[Exercise prompt]
Output range, inclusive: from the line containing "has width=1024, height=538." to the line containing "Given: Click the #Ethereum,M30". Restate those lines from the data below word for word and only those.

*** Source information ***

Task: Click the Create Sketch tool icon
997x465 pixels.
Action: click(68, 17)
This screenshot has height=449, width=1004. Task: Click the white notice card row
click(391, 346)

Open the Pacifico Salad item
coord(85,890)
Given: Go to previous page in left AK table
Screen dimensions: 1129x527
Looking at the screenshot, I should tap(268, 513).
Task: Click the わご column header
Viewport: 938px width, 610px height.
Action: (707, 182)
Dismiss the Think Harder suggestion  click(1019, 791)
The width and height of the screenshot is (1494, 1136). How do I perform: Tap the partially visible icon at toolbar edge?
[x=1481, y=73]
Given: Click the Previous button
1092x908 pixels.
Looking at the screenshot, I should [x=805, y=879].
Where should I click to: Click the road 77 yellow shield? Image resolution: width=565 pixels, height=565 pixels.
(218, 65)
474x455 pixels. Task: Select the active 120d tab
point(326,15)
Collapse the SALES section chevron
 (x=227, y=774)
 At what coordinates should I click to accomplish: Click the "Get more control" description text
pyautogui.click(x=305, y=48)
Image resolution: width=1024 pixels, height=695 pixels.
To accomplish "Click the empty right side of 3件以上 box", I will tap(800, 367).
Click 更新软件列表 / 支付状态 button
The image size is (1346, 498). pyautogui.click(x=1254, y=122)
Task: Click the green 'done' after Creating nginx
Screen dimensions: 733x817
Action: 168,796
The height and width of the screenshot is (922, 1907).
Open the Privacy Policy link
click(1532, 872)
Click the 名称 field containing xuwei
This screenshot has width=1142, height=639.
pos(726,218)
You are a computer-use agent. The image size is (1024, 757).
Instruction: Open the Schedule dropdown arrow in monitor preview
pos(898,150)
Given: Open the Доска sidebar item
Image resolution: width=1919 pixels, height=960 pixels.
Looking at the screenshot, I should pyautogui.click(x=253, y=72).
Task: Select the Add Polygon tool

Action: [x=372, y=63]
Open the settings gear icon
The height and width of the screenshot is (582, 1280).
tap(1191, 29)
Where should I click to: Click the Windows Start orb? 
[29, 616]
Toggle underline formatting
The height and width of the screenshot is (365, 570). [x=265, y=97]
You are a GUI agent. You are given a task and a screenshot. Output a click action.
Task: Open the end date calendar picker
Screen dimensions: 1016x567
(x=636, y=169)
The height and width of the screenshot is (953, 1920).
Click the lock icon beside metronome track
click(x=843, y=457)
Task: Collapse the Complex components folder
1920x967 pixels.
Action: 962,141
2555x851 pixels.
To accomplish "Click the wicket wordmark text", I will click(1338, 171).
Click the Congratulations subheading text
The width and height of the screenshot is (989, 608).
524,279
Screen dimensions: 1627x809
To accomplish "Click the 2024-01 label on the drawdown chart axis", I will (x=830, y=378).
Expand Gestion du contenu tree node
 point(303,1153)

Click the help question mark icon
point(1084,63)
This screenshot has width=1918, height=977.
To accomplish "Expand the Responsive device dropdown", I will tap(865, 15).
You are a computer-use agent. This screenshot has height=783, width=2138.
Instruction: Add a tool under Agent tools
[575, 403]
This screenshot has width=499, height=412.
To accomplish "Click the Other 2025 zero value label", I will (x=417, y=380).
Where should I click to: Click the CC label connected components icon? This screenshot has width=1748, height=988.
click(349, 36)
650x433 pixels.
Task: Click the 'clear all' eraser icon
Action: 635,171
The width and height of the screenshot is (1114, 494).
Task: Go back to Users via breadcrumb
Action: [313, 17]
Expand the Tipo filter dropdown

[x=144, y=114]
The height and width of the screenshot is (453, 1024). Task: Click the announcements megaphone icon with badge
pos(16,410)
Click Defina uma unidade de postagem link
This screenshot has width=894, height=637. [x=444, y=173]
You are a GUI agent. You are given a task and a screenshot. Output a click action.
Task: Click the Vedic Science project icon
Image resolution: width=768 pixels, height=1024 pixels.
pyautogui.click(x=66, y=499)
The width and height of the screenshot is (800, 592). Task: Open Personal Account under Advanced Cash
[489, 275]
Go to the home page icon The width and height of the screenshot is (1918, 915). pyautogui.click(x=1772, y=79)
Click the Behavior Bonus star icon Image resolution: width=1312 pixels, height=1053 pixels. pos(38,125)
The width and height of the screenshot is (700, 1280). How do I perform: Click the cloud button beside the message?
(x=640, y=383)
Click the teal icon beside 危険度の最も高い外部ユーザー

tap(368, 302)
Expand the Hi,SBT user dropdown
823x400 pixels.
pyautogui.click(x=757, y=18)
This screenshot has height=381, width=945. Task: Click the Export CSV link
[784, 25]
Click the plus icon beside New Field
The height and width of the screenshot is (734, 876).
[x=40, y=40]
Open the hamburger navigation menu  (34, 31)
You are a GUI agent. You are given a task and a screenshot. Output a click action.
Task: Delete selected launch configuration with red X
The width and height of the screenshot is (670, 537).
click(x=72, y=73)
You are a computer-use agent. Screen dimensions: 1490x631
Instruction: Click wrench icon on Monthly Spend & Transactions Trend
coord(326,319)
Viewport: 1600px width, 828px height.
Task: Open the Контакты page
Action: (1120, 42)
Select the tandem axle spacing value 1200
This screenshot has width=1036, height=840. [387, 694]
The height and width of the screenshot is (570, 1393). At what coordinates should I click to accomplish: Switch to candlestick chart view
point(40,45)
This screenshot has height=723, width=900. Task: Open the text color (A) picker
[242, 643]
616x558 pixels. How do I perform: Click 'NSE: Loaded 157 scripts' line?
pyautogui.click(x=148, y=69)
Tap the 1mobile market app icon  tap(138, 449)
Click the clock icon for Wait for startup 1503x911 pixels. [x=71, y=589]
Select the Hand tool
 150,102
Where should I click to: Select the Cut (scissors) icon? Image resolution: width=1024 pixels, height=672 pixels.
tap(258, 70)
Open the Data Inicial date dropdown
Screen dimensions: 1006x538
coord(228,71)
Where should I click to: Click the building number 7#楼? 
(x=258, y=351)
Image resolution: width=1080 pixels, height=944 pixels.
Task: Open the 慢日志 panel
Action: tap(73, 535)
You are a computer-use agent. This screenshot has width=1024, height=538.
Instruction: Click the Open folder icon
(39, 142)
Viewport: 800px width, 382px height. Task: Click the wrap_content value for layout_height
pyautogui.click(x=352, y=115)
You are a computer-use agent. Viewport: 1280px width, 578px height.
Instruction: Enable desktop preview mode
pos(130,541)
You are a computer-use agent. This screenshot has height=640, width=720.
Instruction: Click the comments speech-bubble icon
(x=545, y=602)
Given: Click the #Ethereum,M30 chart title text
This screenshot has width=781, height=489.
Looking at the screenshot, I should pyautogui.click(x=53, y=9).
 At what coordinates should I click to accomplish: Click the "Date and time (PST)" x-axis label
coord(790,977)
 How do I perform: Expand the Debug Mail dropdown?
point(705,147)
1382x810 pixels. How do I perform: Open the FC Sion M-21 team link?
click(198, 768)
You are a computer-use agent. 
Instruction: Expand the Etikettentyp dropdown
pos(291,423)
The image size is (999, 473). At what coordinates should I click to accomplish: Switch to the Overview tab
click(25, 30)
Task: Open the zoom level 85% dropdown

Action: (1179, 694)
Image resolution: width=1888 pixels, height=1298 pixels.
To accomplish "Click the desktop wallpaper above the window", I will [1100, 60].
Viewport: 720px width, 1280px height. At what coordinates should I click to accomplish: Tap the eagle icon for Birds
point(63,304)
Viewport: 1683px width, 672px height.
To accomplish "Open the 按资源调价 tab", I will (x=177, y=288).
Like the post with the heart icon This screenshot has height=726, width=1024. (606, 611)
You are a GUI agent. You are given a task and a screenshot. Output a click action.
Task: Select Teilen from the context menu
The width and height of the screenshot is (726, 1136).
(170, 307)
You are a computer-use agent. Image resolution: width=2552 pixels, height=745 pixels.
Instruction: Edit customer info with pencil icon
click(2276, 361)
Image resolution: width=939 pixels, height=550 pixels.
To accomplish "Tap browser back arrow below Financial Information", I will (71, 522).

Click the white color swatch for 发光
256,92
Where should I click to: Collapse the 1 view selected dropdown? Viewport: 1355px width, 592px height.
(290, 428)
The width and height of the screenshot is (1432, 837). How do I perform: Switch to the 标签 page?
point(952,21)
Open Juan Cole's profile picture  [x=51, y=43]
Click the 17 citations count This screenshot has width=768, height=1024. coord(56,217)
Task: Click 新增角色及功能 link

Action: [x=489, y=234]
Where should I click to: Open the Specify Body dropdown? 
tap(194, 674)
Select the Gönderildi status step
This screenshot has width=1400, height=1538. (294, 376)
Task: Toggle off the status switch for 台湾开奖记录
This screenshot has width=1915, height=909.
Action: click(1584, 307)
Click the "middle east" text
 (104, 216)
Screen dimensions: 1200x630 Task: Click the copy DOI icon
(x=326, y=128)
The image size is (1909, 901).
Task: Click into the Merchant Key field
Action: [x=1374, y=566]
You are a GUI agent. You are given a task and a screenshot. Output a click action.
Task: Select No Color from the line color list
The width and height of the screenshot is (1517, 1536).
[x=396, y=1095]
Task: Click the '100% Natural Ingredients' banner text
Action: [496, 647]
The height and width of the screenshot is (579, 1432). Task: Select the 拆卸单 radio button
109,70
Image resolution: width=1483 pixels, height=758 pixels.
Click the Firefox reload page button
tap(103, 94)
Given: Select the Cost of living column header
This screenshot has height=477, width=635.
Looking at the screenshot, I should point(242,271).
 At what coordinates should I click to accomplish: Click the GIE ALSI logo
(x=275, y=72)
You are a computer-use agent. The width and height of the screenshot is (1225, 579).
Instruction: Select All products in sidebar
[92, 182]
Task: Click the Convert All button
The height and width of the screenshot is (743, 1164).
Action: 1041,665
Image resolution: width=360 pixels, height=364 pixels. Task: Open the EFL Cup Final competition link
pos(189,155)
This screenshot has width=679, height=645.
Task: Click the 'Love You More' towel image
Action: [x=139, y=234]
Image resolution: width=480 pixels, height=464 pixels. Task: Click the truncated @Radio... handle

*** End of Source information ***

[Response for this exercise]
You are a computer-use agent. This screenshot has width=1024, height=538.
Instruction: Click the Open folder icon
(39, 142)
Viewport: 800px width, 382px height. Task: Click the wrap_content value for layout_height
pyautogui.click(x=352, y=115)
You are a computer-use agent. Viewport: 1280px width, 578px height.
Instruction: Enable desktop preview mode
pos(130,541)
You are a computer-use agent. This screenshot has height=640, width=720.
Instruction: Click the comments speech-bubble icon
(x=545, y=602)
Given: Click the #Ethereum,M30 chart title text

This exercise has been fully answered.